[[ Given records, beginning ]]

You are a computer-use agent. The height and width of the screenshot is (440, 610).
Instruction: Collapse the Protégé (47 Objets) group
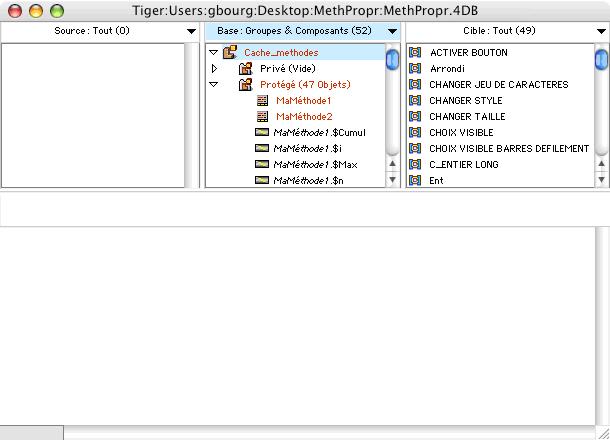(214, 85)
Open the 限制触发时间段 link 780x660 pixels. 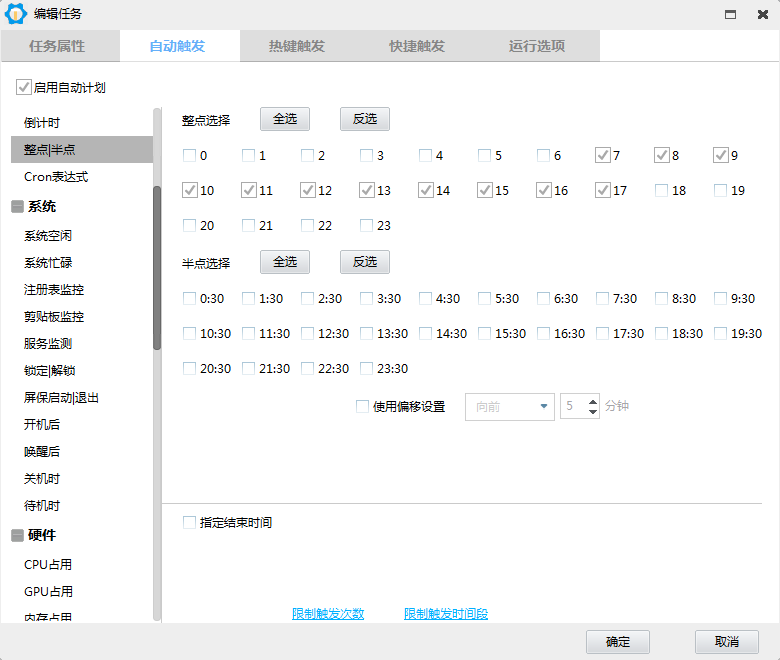click(x=446, y=614)
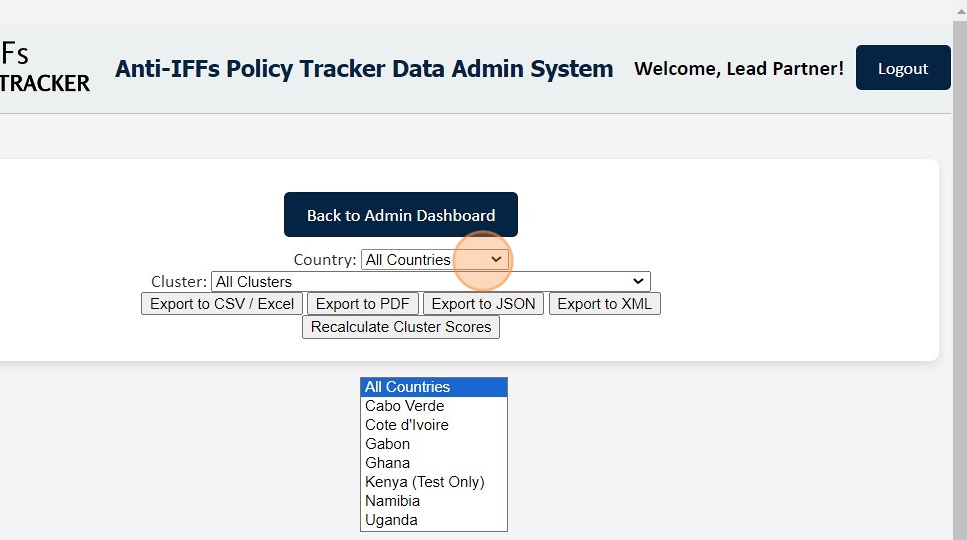
Task: Export data to CSV / Excel
Action: 222,304
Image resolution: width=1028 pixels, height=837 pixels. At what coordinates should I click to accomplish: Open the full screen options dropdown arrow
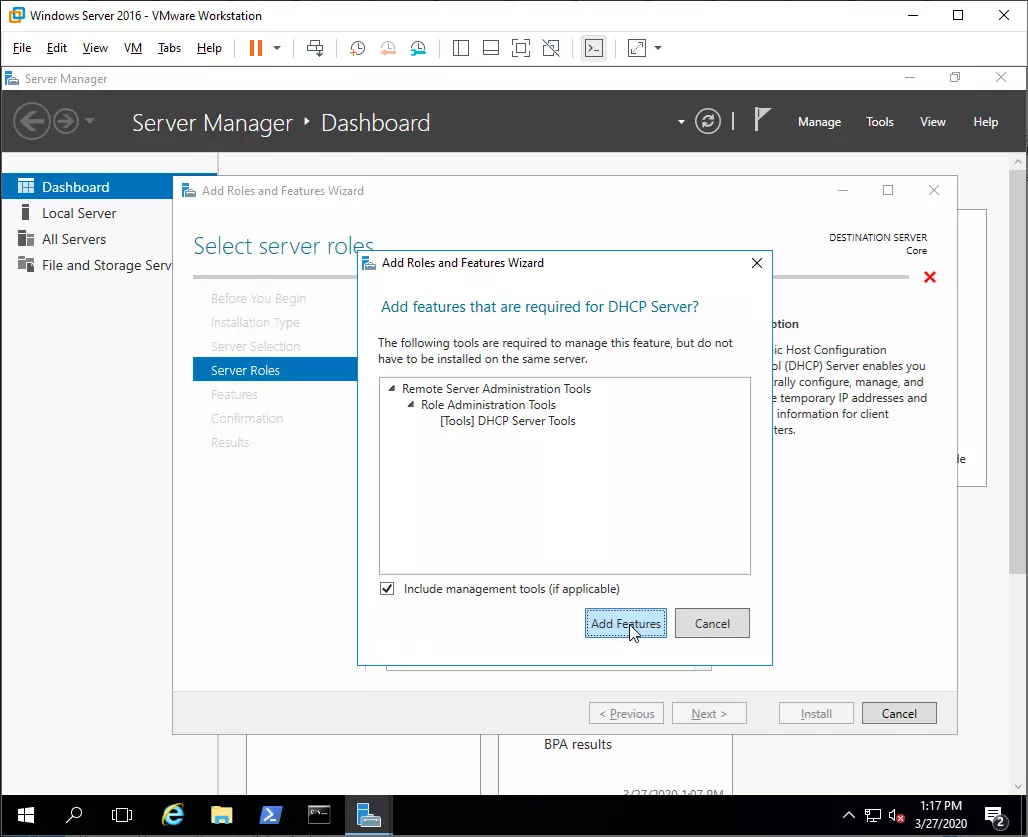tap(658, 48)
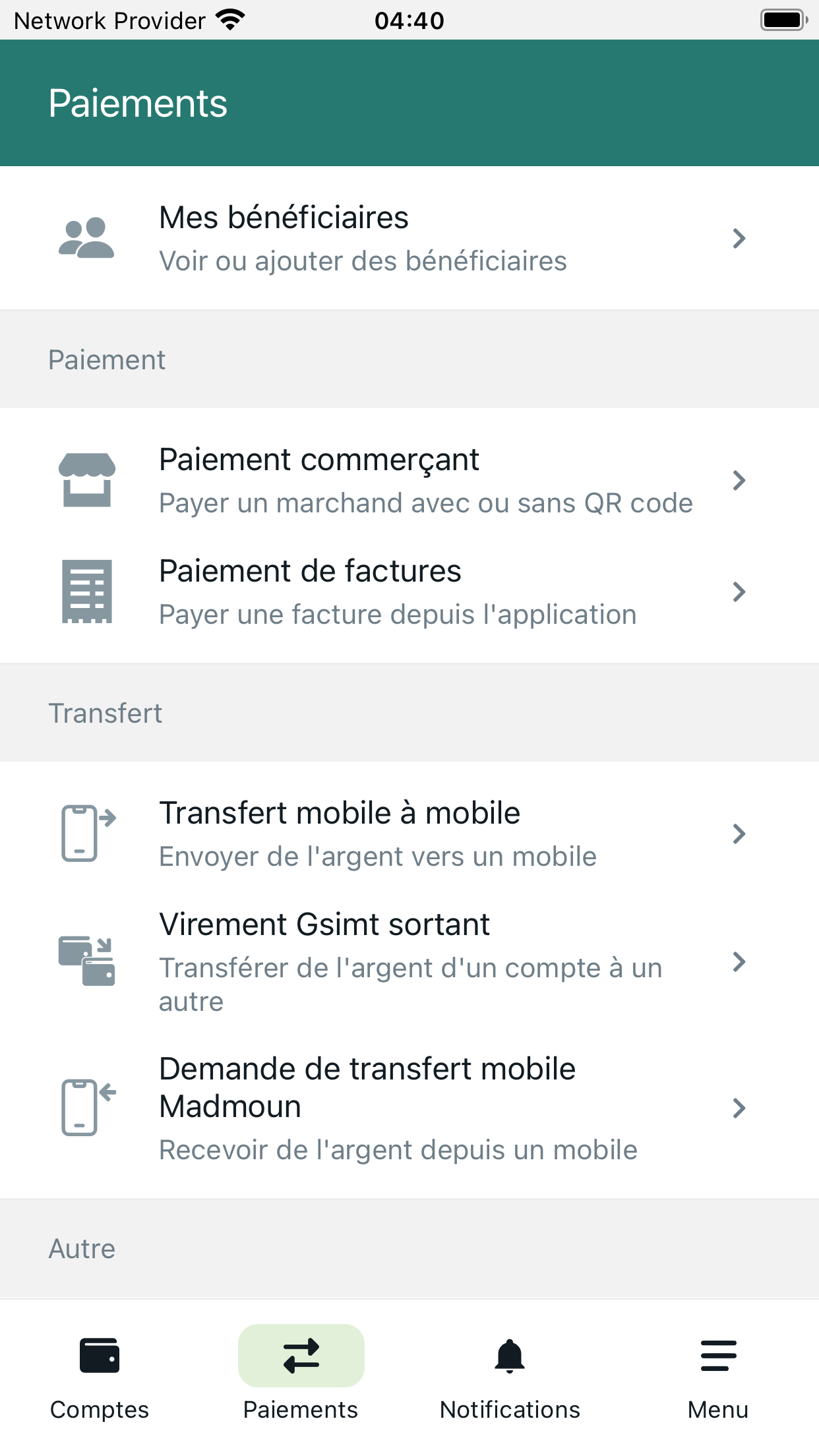Tap the bill receipt icon
This screenshot has width=819, height=1456.
coord(86,592)
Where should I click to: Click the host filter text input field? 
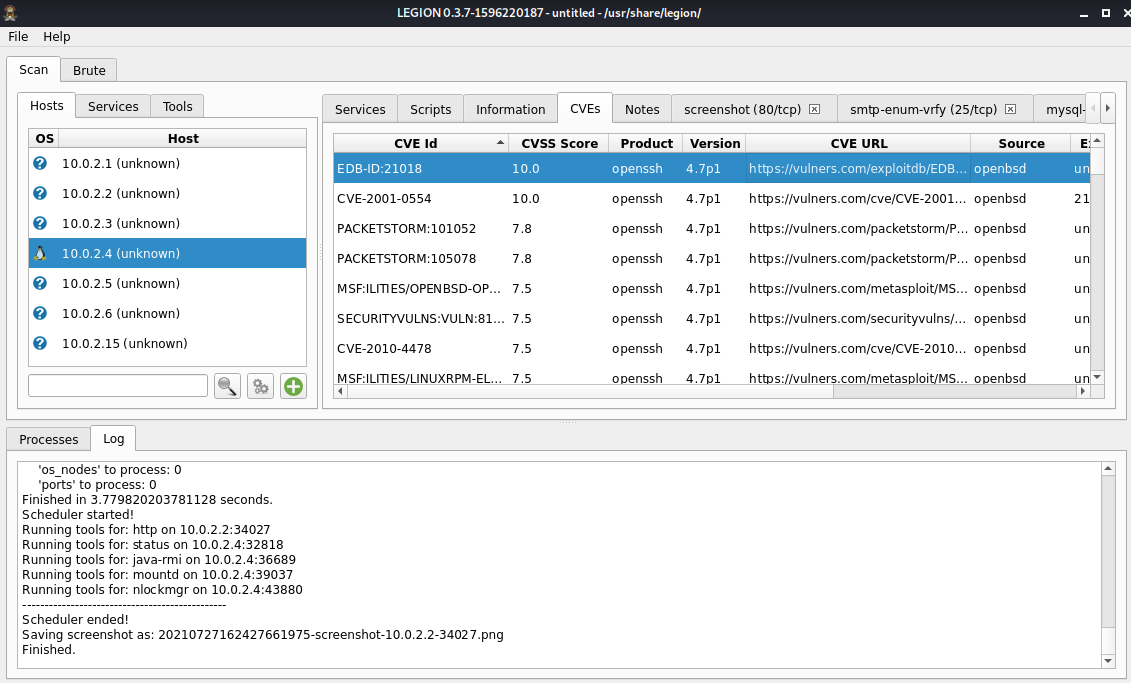pyautogui.click(x=118, y=386)
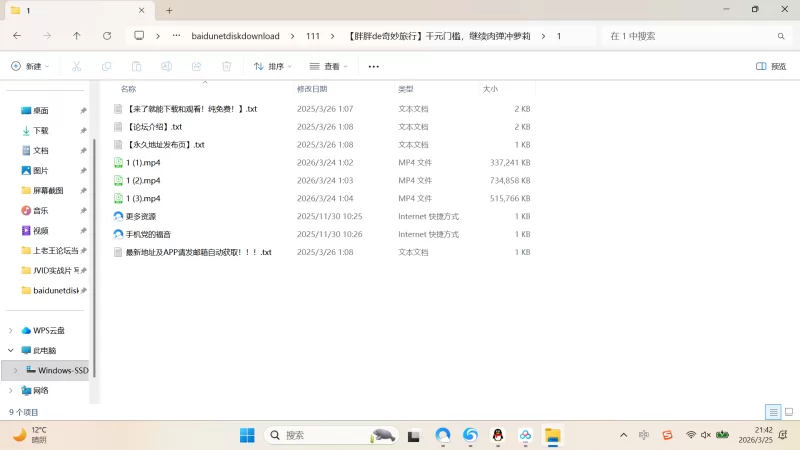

[[ Given records, end ]]

Starting at the line that contains "Image resolution: width=1028", please write out every line to the end of the entries, inclusive, copied exactly and with pictures omitted.

• **Response to this exercise**:
Image resolution: width=1028 pixels, height=837 pixels. At what coordinates should I click to accomplish: Open the full screen options dropdown arrow
tap(658, 48)
Tap the bill receipt icon
This screenshot has width=819, height=1456.
coord(86,592)
Where should I click to: Click the host filter text input field? 
pyautogui.click(x=118, y=386)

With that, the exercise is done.